Devan Shea ’10 grew up with feminist ideology in her family. After her first year at Barnard, she did an internship at the National Organization for Women.“When I came back from that, I was very stirred up, so I took ‘Introduction to Women’s Studies,’” she recalls. “That sealed the deal for me.” Another course about U.S. imperialism from a gender perspective soon followed. “Women’s studies was something that was very interesting to me—not only academically, but personally and politically,” Shea says. Like Kaye, she was hesitant to declare it as a major because she feared a lack of career possibilities, but came to believe she could sculpt a career plan no matter what she studied.
Shea is currently a Klagsbrun Fellow at Alliance for Justice, a national association dedicated to advancing justice and democracy. She works with the outreach department: Shea helps promote the association’s films, and she supports the outreach team with social networking, as well as planning and promoting events. Planning to go to graduate school, she might pursue nonprofit advocacy or a doctorate in women’s studies;approximately 12 universities now offer PhD’s in the subject.
For Rachel Jacobson ’07, interest in women’s studies dates back to high school, when male classmates treated her with disdain after she wrote a paper about Simone de Beauvoir and her impact on French feminism. The criticism backfired; she was devouring feminist texts before she took a single class at Barnard. “It seemed so clear and obvious that’s what I wanted to do with my life and what I wanted to study at school,” Jacobson says. “That’s very much what drew me to Barnard.” Her senior thesis was about the prosecution of rape as a crime against humanity, and the international criminal tribunals for Rwanda and Yugoslavia.

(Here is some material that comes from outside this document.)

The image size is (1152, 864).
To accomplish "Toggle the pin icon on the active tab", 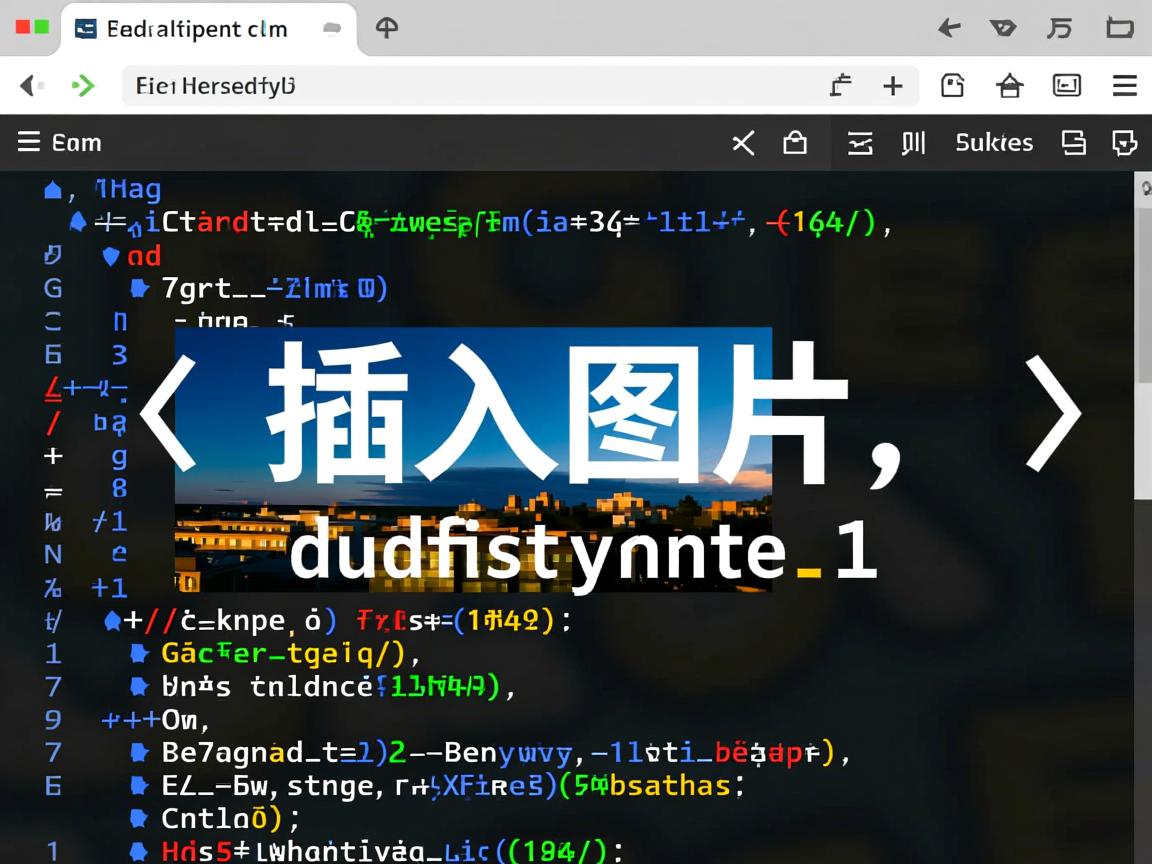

She went to work in the women’s rights division of Human Rights Watch, and was the program director for the Global Youth Coalition on HIV/AIDS. In 2009, she moved home to Austin, Texas, where she now works as a counselor in an abortion clinic. “This work is incredibly satisfying on a different level than policy work,” Jacobson says. “I feel women’s studies prepared me for almost anything.” With her eye on graduate school, she is particularly intrigued by a program in activist anthropology. “One of the things the BRCW does so well is bring together the scholarly world and the advocacy world,” Jacobson says. “There’s an emphasis on creating productive knowledge and doing something with that.”
Tadiar says the women’s studies department is currently working on revising the curriculum and crafting a new mission statement. The department recently became part of a consortium with Africana studies and American studies called the Center for Critical Interdisciplinary Studies at Barnard (CCIS). “Our faculty in women’s studies does not deal solely with issues of gender, but rather sees it in relation to issues of race and sexuality as well,” she adds. “Because issues of race figure very importantly in our courses and in the work we do, the chairs of women’s studies, Africana studies, and American studies got together to create mutually supportive programs.
“One of the ways we’re doing that is also seeing ourselves in relation to these other interdisciplinary programs and taking on transnationalism, race, and sexuality. We do see Barnard as having a role nationally in helping to redefine women’s studies,” she affirms, “[and] we definitely see women’s studies on a path to the future.”
“I took a class and it resonated on a personal level.” With women’s studies, women follow their gut instincts and passions. We share a feminist ideology, which perhaps 30 years ago was fueled by the newness of it being voiced and today has the momentum of career possibilities in activism and social justice. The first generation of Barnard’s women’s studies majors and the professors who taught us knew we had to explore the possibilities of change. While the current generation knows change is possible because they live it, they also know the scholarly inquiry and activism still have a long way to go.